Morning on the waterfront
Early morning is the best time to stroll the docks along Baltimore's Inner Harbor. You'll enjoy cool breezes and fine views without the jostling crowds. After winding your way along the waterfront, delve into the city's nautical past at the Historic Ships in Baltimore (historicships.org). Without leaving the shoreline, you can wander through four historic ships: the Taney, a US Coast Guard Cutter that saw action in WWII during the attack on Pearl Harbor; the USS Torsk, a Navy submarine that was also active in WWII; the Chesapeake, a 1930s lightship used by the US Lighthouse Service; and the USS Constellation, a photogenic sail-powered warship that was launched in 1797. Also on the waterfront is the National Aquarium, considered one of America's best aquariums. Here you'll find more than 600 species spread across a variety of ecosystems, and the recreated settings are well done. Rainforest, coral reef and river gorge set the scene for exploring the world's great aquatic life.
Mid-day exploring in Mt Vernon
Leave the waterfront and take a stroll up North Charles St (you can also catch the 003 bus that runs up North Charles St). After a 20-minute walk, you'll pass the backside of the striking Baltimore Basilica (americasfirstcathedral.org). Dating from the early 1800s, this was one of the first Roman Catholic Cathedrals built in the US. Even if you don't go inside, you can admire its grand Neoclassical design. The church lies on the edge of Mount Vernon, a historic district – and Baltimore's oldest neighborhood – that contains heritage buildings dating back to the 19th century. At its epicenter is the 178ft-tall Washington Monument, a Doric column topped with a statue of America's first president (note that this Washington Monument predates the similarly named structure in Washington, DC). You can climb up the 228 steps for a fine view over the city.
Afterwards, stop for lunch in the nearby Dooby's Coffee (doobys.com). This sun-drenched cafe serves up a creative Asian-accented menu of roast pork ramen, seafood-stuffed dumplings and a kimchi-topped burger. Fresh bakery items and excellent coffees invite lingering.

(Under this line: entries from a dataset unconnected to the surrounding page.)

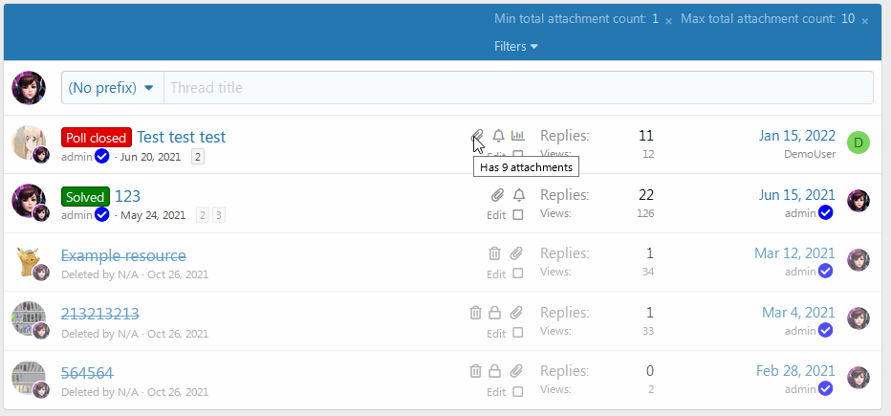
Task: Check the selection box for 564564
Action: coord(518,392)
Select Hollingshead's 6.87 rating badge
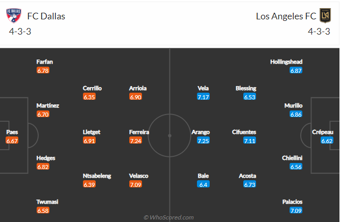 (296, 70)
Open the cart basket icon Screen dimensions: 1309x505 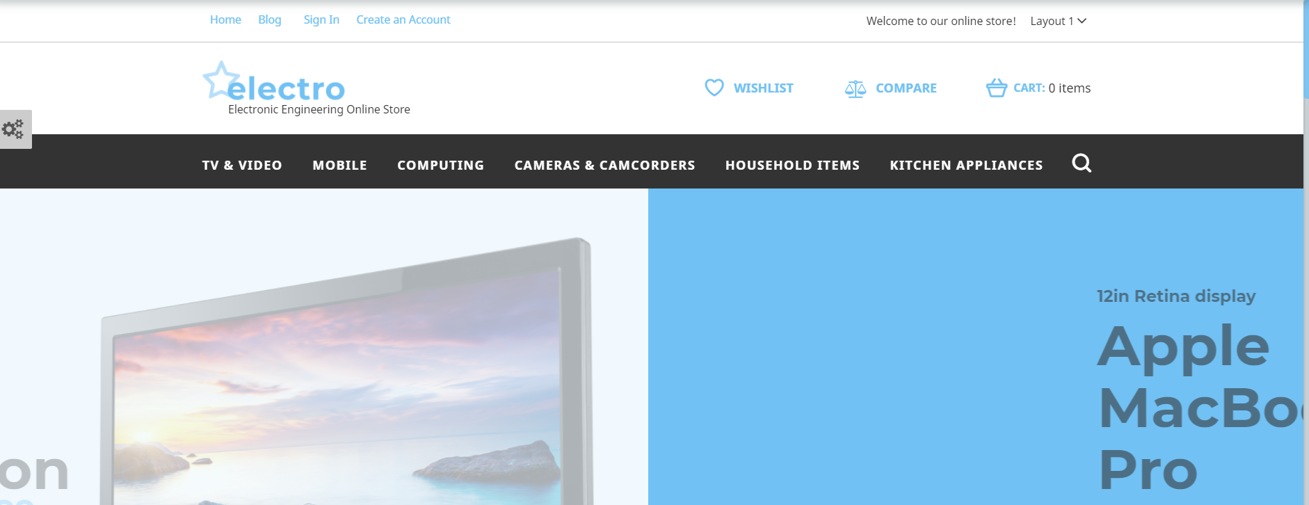click(996, 88)
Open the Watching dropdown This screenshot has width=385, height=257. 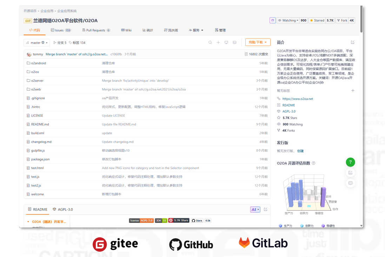(288, 20)
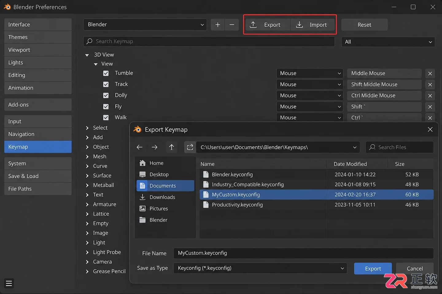Refresh the file list in Export Keymap
This screenshot has height=294, width=442.
190,147
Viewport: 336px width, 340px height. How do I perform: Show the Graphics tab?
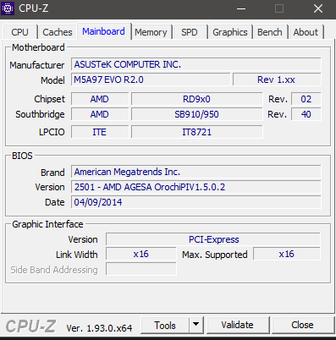[230, 32]
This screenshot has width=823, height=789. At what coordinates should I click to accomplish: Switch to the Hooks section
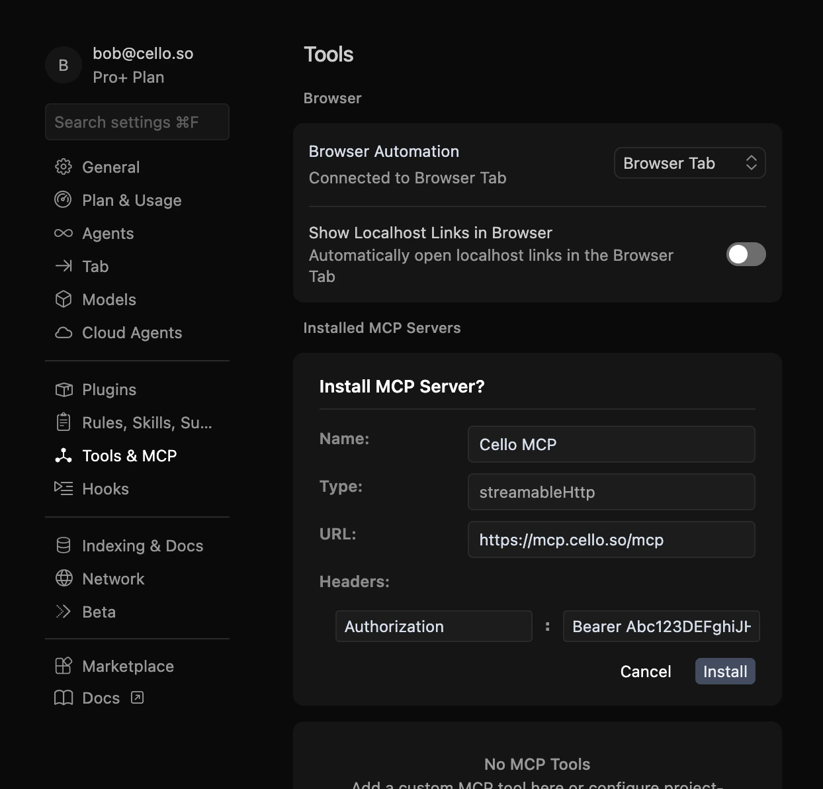point(64,488)
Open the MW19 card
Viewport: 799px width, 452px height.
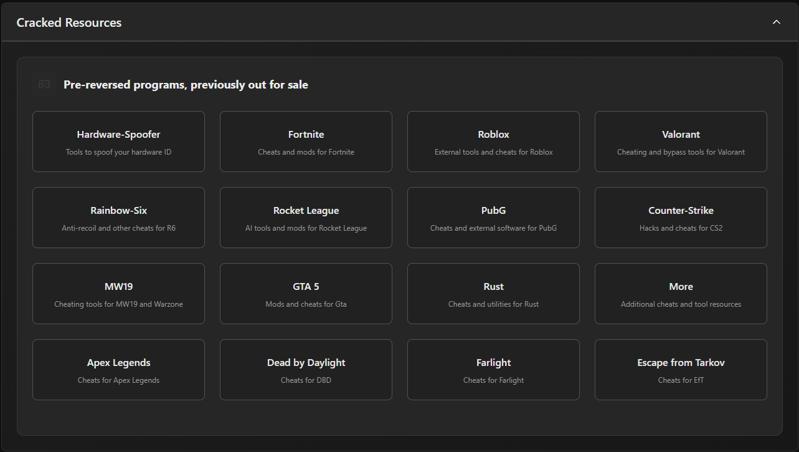118,294
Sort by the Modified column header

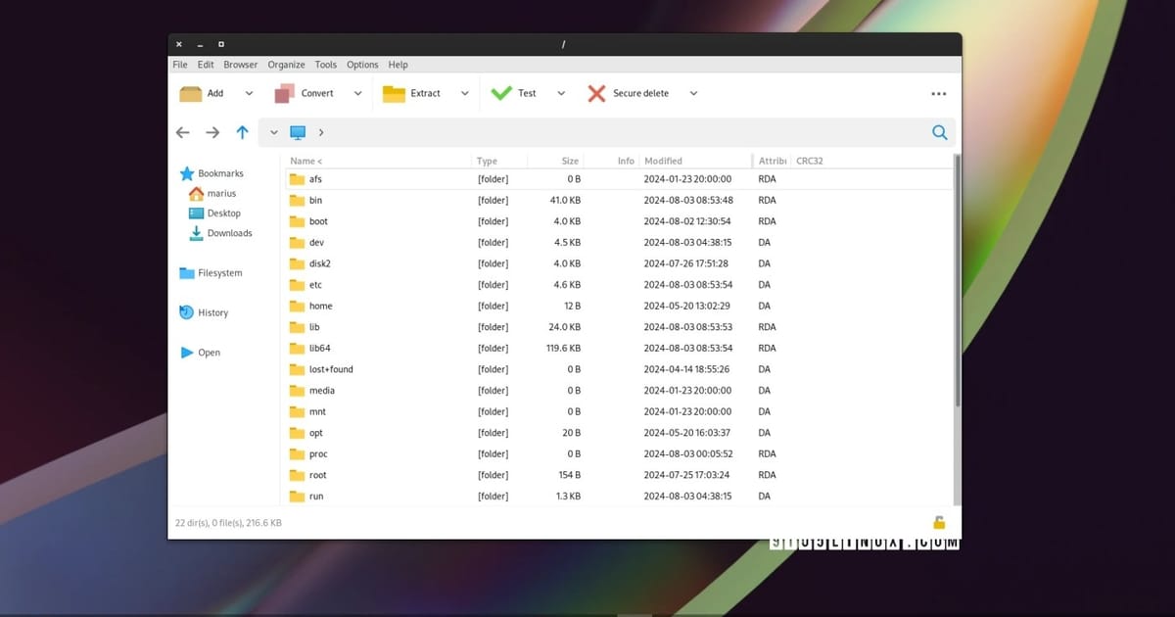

A handful of excellent attractions lie within the Mt Vernon historical district. Start off in the Walters Art Museum, a gorgeous and free exhibition space that contains an encyclopedic collection of art, including ancient Roman sculptures, Renaissance paintings, Japanese woodblock prints, Meso-American carvings and works by French impressionists. Sated on art, take a peak inside the George Peabody Library (peabodyevents.library.jhu.edu). Its centerpiece is a soaring atrium ringed with five stories of cast-iron balconies. The collection contains 300,000 volumes, many dating to the 18th and 19th centuries. End the afternoon at the Maryland Historical Society, which houses a staggering collection of old and odd artifacts (textiles, paintings, furniture, weapons, jewelry and much more), with pieces dating back some 400 years.
Evening in Fells Point
Once the center of Baltimore's shipbuilding industry, the historic cobble-stoned neighborhood of Fell's Point is now a gentrified mix of 18th-century homes and restaurants, bars and shops. There are some outstanding dining options here, and some lively neighborhood bars where you can grab an early-evening drink (though some spots draw a rowdy frat boy crowd later in the night). A good anytime spot is the Thames Street Oyster House (thamesstreetoysterhouse.com). You can slurp oysters and cocktails at the vintage bar on the main level, or head upstairs to the elegant dining room for a seafood feast.
Exploring Federal Hill
Start the morning on the south side of the harborfront. The star attraction here is the Fort McHenry National Monument and Historic Shrine. The old star-shaped fort survived a naval onslaught by the British in 1814, and inspired Francis Scott Key to write America's national anthem, 'The Star-Spangled Banner'. Watch the film to learn about what transpired here, then tour the fort and admire the fine views. Afterwards, head over to the American Visionary Art Museum. Here you'll find mind-boggling works by outsider artists: self-taught painters and sculptures working well outside of the traditional boundaries of fine art. Don't miss the huge installations in the buildings in the yard – where you'll find delightfully mechanized pieces as well as movable art that have featured in the annual Kinetic Sculpture Race. A 12-minute stroll from the museum leads to the Cross St Market, an old-fashioned indoor market lined with vendors hawking fruits, flowers, bakery items, meats, seafood and snacks. The culinary highlight is Nick's (nicksoysterbar.com), famous for its crab cakes, oysters and giant 32-ounce beers.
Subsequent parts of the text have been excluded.